Mahmoud Ahmadinejad (courtesy Radio Netherlands)
Some Middle East observers believe Iranian President Mahmoud Ahmadinejad’s letter to President Bush could be a precursor to war, based on a traditional Muslim pattern of offering acceptance of Islam before establishing it by force.
Robert Spencer, editor of Jihad Watch, says Ahmadinejad appears to be following the teachings of Muhammad, who gave specific instructions to followers as they engage in “holy war” against “those who disbelieve in Allah.”
In a Hadith, regarded by Muslims as sacred writings about Muhammad, the Islamic prophet says a series of offers should be made to “enemies” to embrace Islam, or at least accept Islamic rule, and if they are rejected, “seek Allah’s help and fight them.”
In his letter, Ahmadinejad argues only Islam can “overcome the present problems of the world” and asks Bush, “Will you not accept this invitation? That is, a genuine return to the teachings of prophets, to monotheism and justice, to preserve human dignity and obedience to the Almighty and His prophets? Mr President, History tells us that repressive and cruel governments do not survive.”
Another observer of Islam, journalist Stephen Adams, said the letter seems to parallel a missive from al-Qaida leader Osama bin Laden to Americans prior to the Sept. 11, 2001, attacks.
Interviewed on the Michael Medved radio show yesterday, Adams noted bin Laden stated his grievances against the United States and gave Americans the opportunity to “repent.”
Based on precedent, Adams continued, he expects the next step will be for Iran to make the invitation public. Then the “crimes” of the U.S. will be published and the grievances will be cited at Friday prayers in mosques. Finally, comes a fatwa, amounting to a declaration of war.
Adams, associate editor of Citizen magazine, said it’s possible this scenario could unfold in a matter of weeks.
In a column for WorldNetDaily, Middle East analyst Laura Mansfield said she believes the letter could be a “last warning.”
Mansfield says the question must be asked: “Why deliver such a letter when there is little chance it will result in policy changes for either country?”

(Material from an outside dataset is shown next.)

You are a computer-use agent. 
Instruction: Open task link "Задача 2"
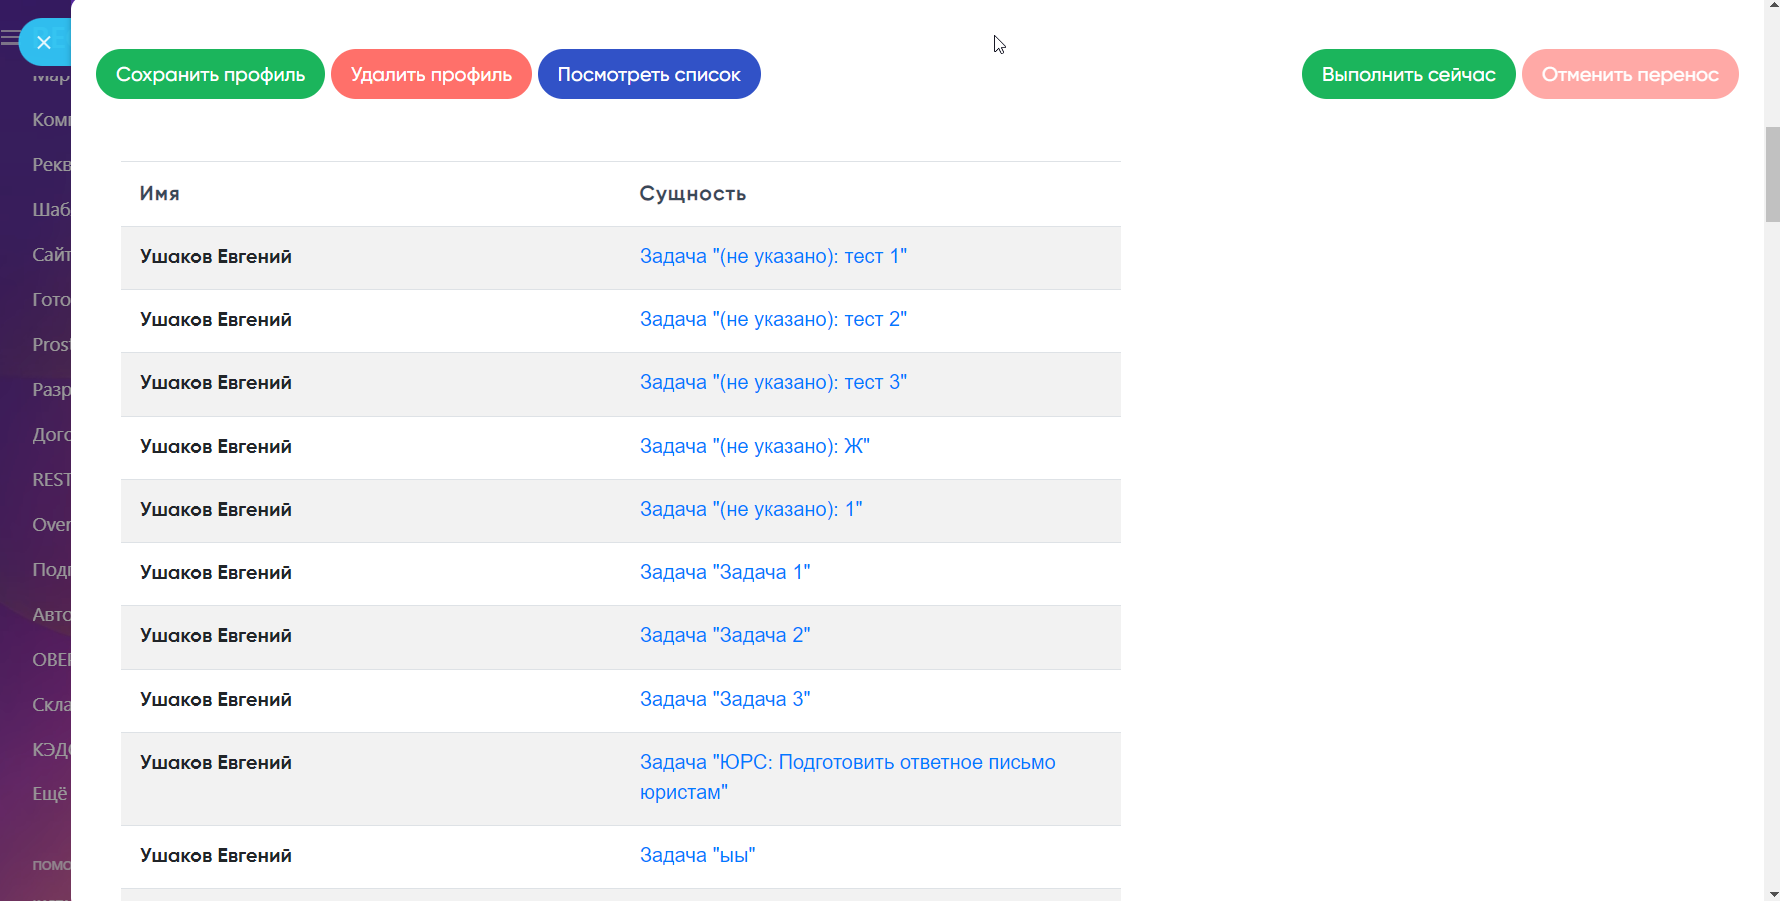[725, 636]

Like Spencer and Adams, she points out: “Islamic theology documents that no attack can be carried out in jihad without first offering the ‘unbelievers’ the opportunity to ‘repent’ and accept Islam. Only when that overture is rejected can an attack occur.”
The Iranian president has made clear, at least to audiences at home, Tehran’s ultimate intentions.
As WorldNetDaily reported in January, Ahmadinejad told a crowd of theological students in Iran’s holy city of Qom that Islam must prepare to rule the world.
“We must believe in the fact that Islam is not confined to geographical borders, ethnic groups and nations. It’s a universal ideology that leads the world to justice,” Ahmadinejad said Jan. 5, according to Mehran Riazaty, a former Iran analyst for the Central Command of the Coalition Forces in Baghdad.
Ahmadinejad, who drew global attention for his contention the Holocaust was a “myth,” said: “We don’t shy away from declaring that Islam is ready to rule the world.” Two months earlier, he threatened to “wipe Israel off the map”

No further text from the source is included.